* Extracted text *
☆ ☆ ☆ ☆
Is that what you observe? I got the impression from Augie that the first shot was always slower than expected.

As to the usual cause of creep, I agree it may be a bit of debris trapped in the valve seat but it has been far more common in my experience that it is due to the surface quality of the valve seat. Many times I have remedied a creeping regulator by dressing the surfaces carefully with fine wet/dry sandpaper. I reasoned that debris doesn't tend to get trapped at the seat because of the very high velocity of air rushing to fill the plenum every time a shot is fired, it will usually just blow right on through. To get stuck in the seat, it would need the unfortunate coincidence of being timed just right to get pinched and squeezed into the soft side of the valve seat right as it is closing.
☆ ☆ ☆ ☆
* Task item A *
List every component of the air-system mechanism that the text on regulator creep names.
* Task item B *
Resume the text on regulator creep from the point at which it stops.
The records that follow the text are separate material and are unrelated to it.

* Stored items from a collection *
☆ ☆ ☆ ☆
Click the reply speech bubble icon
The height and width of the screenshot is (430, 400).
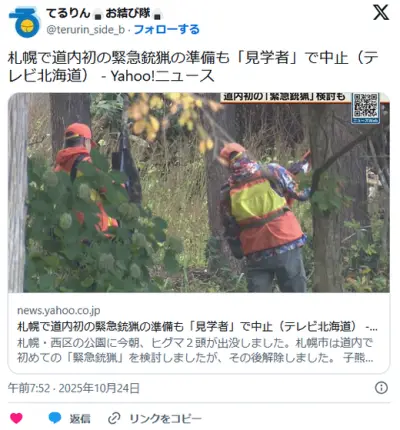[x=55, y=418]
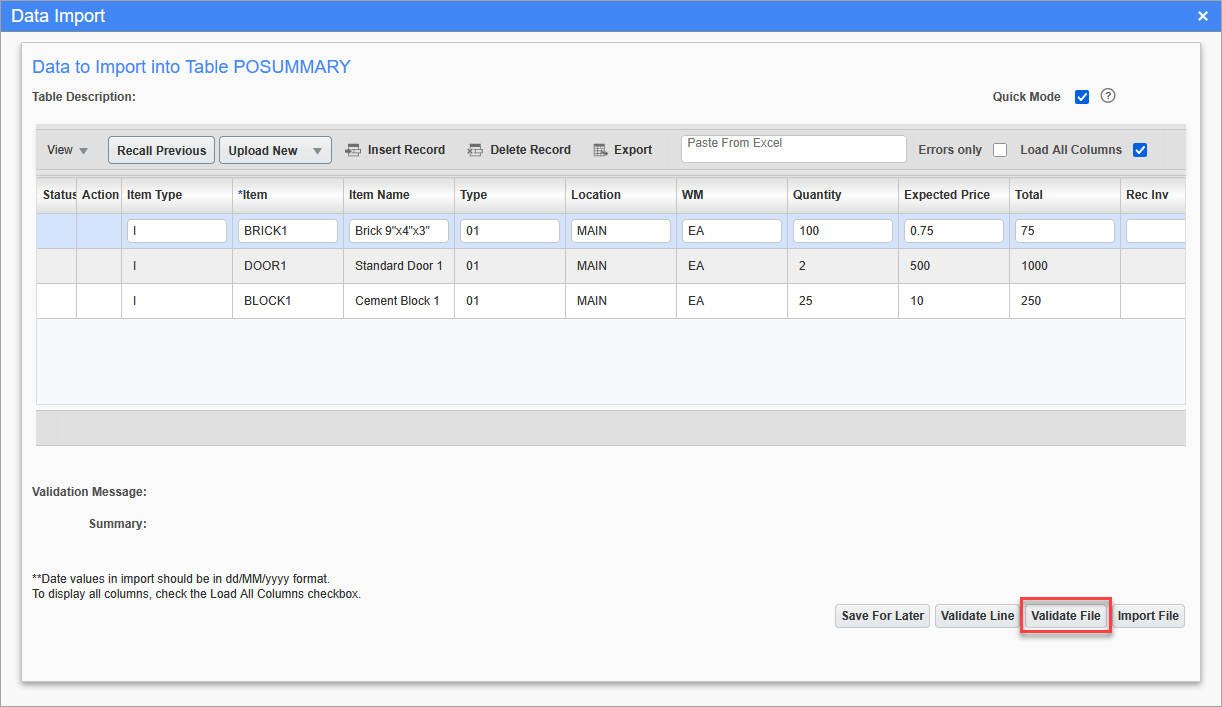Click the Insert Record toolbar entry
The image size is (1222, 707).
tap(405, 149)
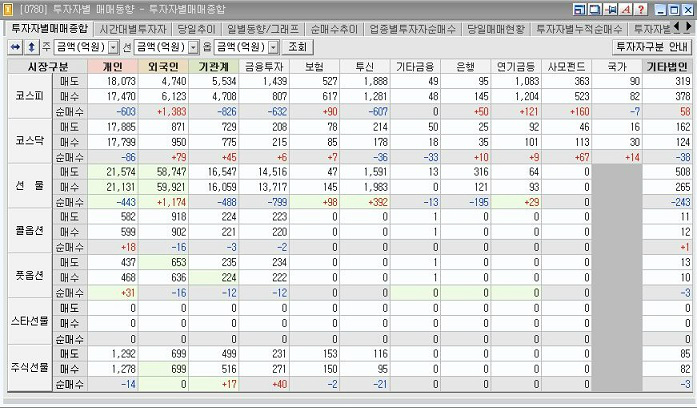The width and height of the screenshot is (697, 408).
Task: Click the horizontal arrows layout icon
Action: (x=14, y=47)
☆ ☆ ☆ ☆
* Output A *
regulator, valve seat, plenum

* Output B *
This can be true. I have just replaced the o-ring opposite of that dowdy seal on my Wildcat MKII .25 after discovering leaky bubbles there (like your picture but nearest the block side). This leak was significant enough to drop from a full 230 bar to 50 bar overnight. My gun has had a Huma regulator installed for a good while now (working well, untouched) but started strangely, erratically, and randomly shooting a low velocity shot. It’s tuned to shoot JSB MKII 33.95 grain at 850 fps. Over the chronograph randomly it would shoot 850’s, 850’s, 850’s, then 775, and right back up to 850’s fps again. After repairing the leak the velocity is again consistent in the 850 fps range from the first shot to the last. Never touched my regulator or hammer spring during this o-ring change.

Airguns in general have potential to hit you with issues that seem way out in left field. Systematic troubleshooting, logical thinking, some understanding of the guns mechanics, and a little luck has helped me fix so many different issues on various guns that I’ve lost count.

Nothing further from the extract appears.